Может, наши предки когда-то очень, очень нескоро победят то, что мучит нас сейчас... но нам уже все равно будет вот ведь что... 
И теоретически смерть может быть побеждена без углубления в кибернетику, механизмы старения организма уже открыты и изучены... вот только нет у нас еще той технологии, чтобы повернуть, изменить эти механизмы...

----------


## Unity

> Вы знаете, скажу честно - я тоже далеко, ох, как далеко не красавица...

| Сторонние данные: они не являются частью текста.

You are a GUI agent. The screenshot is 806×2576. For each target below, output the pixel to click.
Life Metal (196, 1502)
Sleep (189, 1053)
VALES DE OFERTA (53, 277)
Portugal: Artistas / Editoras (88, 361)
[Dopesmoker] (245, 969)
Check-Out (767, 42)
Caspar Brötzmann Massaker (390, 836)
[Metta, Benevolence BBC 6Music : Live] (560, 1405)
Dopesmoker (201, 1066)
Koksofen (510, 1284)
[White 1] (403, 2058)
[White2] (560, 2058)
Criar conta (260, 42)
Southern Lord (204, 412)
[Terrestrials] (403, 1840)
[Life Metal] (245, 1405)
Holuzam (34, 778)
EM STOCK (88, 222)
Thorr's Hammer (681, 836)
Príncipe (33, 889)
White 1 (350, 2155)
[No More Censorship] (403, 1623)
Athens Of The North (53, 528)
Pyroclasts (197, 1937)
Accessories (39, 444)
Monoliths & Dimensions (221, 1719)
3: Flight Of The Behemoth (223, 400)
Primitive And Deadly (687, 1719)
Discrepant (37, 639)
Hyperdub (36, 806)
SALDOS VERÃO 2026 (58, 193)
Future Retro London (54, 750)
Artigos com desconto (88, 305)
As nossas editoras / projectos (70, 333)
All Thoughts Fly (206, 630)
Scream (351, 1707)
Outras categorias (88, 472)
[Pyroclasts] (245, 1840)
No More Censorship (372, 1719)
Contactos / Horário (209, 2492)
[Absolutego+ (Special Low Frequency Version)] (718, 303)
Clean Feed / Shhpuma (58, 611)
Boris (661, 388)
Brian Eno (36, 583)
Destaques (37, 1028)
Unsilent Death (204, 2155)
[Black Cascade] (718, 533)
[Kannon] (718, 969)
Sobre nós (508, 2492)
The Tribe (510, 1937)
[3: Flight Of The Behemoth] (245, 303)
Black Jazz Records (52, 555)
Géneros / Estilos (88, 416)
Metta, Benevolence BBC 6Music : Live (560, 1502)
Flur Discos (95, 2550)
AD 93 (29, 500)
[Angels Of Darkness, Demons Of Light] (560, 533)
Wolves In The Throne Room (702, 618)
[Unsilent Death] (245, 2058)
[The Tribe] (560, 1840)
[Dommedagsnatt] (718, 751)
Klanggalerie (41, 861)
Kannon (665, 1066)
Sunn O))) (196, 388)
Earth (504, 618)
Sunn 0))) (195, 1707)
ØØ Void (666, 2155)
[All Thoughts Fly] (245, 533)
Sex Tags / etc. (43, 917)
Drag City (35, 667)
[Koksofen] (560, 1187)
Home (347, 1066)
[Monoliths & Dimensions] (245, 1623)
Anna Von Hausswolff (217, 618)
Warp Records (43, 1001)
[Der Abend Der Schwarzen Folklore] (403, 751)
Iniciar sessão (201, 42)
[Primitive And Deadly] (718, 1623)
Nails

 Дисморфофобия? Дисморфомания? У меня, – да… У Вас, смею предположить, – также, в некой степени.
Вы во многом правы, несомненно, – но для меня всегда было важно дать своему потенциальному спутнику Наилучшее, – наилучшую картинку, родственность душ (если любишь кого-то, – сможешь подстроиться и стать безупречной, идеальной подругой), прекрасных детей… Всё и сразу, – в комплексе. 
Картина не может быть завершенной, если на ней есть белые пятна. Счастье не может быть полным, по-моему, если ты не умница + красавица. Так ли, иначе, – компаньон не мог бы быть удовлетворённым мною в целом – может быть, у меня есть некие зачатка ума, – но сама я внешне – чудовище. Понимание этого и подводит меня к СУ. Я, – неудавшийся проект, я ошибка, «недоделанное» существо… 
P.S. О любви с первого взгляда, – разве может быть какая-то иная любовь? Если влюбляешься, – так молниеносно… Другой вопрос, – а достойна ли сама я ответной любви, способна ли я понравиться кому-либо сразу, как есть???

----------


## Unity

> Во-первых, если обратиться "в бессмертных киборгов" смогут только наши далекие потомки - нам-то это зачем?
> А во-вторых, я считаю, что нужно развивать медицину, биологию, а не "киборгологию" если так можно сказать. Научиться лечить рак, СПИД, и другие страшные болезни, не превращаясь при этом в машину...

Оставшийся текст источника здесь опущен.